* Exercise goal
Word for word, return every record.

________________

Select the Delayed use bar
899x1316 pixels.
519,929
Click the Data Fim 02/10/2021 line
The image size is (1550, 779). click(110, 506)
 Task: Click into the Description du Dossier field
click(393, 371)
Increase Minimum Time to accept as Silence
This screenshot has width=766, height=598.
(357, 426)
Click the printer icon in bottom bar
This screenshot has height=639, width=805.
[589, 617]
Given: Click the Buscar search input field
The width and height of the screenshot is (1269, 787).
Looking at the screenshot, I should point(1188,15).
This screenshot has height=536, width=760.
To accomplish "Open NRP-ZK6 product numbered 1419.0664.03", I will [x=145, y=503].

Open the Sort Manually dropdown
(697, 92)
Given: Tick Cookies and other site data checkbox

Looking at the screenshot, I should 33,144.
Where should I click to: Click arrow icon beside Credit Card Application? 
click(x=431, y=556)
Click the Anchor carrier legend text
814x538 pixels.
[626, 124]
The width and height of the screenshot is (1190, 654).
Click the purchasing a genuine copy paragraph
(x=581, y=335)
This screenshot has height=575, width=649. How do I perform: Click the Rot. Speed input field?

________________

* Completed exercise
Select the Delayed use bar
899x1316 pixels.
519,929
Click the Data Fim 02/10/2021 line
The image size is (1550, 779). click(110, 506)
 Task: Click into the Description du Dossier field
click(393, 371)
Increase Minimum Time to accept as Silence
This screenshot has width=766, height=598.
(357, 426)
Click the printer icon in bottom bar
This screenshot has height=639, width=805.
[589, 617]
Given: Click the Buscar search input field
The width and height of the screenshot is (1269, 787).
Looking at the screenshot, I should point(1188,15).
This screenshot has height=536, width=760.
To accomplish "Open NRP-ZK6 product numbered 1419.0664.03", I will [x=145, y=503].

Open the Sort Manually dropdown
(697, 92)
Given: Tick Cookies and other site data checkbox

Looking at the screenshot, I should 33,144.
Where should I click to: Click arrow icon beside Credit Card Application? 
click(x=431, y=556)
Click the Anchor carrier legend text
814x538 pixels.
[626, 124]
The width and height of the screenshot is (1190, 654).
Click the purchasing a genuine copy paragraph
(x=581, y=335)
This screenshot has height=575, width=649. How do I perform: Click the Rot. Speed input field?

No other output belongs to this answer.